You said '....'till death do us part', correct? Would staying in such a destructive and negative relationship not be considered death for the both of you? I personally consider unhealthy relationships to be dead, long before any member(s) of the relationship may pass away. I believe that the definitions of living and dying include a lot more than physical states, and I believe that a person can die, with their heart still beating.
I just encourage you to do what you feel is right for you, and for you to always be thinking of your safety (both physically/sexually, and mentally). It is ultimately your life and therefore your choice but I do hope that you are able to find a more positive and encouraging life, wherever that may be.0 -
ive never been married, but here my input. i have been in an abusive relationship before.
when you have kids they are always watching and listening. if your kids see you husband treating you like that, they will think that it is an ok way to treat someone else or for someone else to treat them. do you want that for your kids ?

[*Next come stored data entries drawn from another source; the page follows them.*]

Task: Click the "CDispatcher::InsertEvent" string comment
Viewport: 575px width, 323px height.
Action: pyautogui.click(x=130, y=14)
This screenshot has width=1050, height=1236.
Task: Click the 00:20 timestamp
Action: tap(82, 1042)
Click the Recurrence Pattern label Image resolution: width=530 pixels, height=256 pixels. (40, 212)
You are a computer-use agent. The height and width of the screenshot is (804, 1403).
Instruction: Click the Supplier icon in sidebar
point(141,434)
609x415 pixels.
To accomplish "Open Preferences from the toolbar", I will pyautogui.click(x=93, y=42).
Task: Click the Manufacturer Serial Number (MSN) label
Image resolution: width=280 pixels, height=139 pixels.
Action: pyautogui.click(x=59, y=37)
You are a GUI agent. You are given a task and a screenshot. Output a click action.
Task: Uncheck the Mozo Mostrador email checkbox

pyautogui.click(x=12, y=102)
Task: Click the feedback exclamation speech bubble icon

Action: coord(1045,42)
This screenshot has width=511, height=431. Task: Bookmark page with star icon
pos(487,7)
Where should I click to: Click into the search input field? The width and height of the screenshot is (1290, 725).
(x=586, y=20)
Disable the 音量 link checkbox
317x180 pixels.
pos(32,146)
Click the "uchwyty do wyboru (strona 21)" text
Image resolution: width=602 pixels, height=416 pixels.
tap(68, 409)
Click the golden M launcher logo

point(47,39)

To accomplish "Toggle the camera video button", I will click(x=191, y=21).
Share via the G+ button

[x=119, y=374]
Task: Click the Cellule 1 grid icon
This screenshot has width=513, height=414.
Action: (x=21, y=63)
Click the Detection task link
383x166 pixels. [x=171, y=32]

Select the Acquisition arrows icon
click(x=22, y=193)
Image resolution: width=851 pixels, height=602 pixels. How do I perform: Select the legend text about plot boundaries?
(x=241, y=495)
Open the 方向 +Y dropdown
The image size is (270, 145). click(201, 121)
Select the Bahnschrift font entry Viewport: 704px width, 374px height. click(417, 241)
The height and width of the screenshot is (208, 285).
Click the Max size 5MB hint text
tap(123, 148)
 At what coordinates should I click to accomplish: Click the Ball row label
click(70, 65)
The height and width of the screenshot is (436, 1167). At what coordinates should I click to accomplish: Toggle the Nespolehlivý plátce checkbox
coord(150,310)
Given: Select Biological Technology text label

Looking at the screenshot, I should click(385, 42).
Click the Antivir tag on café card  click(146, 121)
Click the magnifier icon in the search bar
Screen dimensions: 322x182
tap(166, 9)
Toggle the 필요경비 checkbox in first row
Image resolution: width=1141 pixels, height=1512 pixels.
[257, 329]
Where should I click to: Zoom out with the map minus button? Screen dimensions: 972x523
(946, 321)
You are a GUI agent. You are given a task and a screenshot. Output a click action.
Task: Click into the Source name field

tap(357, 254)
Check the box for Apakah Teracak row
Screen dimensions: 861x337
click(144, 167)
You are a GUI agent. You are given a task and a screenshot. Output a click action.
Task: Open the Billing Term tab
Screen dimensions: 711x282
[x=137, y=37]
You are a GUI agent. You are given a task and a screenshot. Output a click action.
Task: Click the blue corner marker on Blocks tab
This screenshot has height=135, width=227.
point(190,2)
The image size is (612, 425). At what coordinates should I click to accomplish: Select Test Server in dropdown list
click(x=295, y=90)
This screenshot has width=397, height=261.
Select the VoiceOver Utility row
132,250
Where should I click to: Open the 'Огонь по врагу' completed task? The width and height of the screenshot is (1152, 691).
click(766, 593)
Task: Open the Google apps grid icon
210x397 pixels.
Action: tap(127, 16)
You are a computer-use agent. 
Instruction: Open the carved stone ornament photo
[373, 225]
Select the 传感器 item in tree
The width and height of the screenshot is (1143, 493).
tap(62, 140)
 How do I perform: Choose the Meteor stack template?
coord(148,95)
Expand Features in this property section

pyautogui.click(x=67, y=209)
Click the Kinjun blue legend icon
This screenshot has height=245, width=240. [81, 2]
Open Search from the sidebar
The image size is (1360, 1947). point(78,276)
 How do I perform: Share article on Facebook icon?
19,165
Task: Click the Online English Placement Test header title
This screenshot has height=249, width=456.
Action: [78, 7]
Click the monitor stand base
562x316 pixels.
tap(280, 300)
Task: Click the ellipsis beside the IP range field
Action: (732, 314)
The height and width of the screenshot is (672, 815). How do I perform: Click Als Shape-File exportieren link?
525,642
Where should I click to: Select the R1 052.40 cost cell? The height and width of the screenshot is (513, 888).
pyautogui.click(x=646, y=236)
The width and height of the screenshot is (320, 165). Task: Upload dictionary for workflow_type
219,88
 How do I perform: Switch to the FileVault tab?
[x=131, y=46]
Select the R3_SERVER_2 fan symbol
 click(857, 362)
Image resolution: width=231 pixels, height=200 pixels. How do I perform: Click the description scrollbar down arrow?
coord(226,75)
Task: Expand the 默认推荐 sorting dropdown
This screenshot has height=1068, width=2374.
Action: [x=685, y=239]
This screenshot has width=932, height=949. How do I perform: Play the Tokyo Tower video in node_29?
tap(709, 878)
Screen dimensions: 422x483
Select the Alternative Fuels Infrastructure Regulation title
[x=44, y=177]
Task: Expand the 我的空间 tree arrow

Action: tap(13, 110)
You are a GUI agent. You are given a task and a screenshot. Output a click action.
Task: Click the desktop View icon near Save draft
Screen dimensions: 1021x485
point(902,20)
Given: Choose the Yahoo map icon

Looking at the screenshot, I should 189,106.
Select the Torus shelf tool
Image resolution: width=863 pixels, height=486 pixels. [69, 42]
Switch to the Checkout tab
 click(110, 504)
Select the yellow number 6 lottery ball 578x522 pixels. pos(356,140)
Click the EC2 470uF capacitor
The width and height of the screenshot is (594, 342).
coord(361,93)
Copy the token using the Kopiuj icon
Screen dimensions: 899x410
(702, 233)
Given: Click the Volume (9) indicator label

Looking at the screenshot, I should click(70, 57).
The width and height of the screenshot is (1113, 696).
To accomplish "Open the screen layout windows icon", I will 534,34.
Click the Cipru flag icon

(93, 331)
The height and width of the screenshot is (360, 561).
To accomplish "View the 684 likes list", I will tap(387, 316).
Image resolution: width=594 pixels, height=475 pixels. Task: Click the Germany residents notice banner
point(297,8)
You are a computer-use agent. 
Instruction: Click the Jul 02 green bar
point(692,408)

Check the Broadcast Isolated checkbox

if you dont leave him for you, please leave him for your children.
Exactly. It is impossible to honor marriage vows with someone who is abusive. Your children are more important than your vows if you are in an abusive situation. I don't know whether you are in an abusive relationship or he just had a bad day, but it sounds like some counseling could help,0 -
I believe in marriage vows too. But, I also know that you do NOT deserve to be verbally abused by anyone. You don't.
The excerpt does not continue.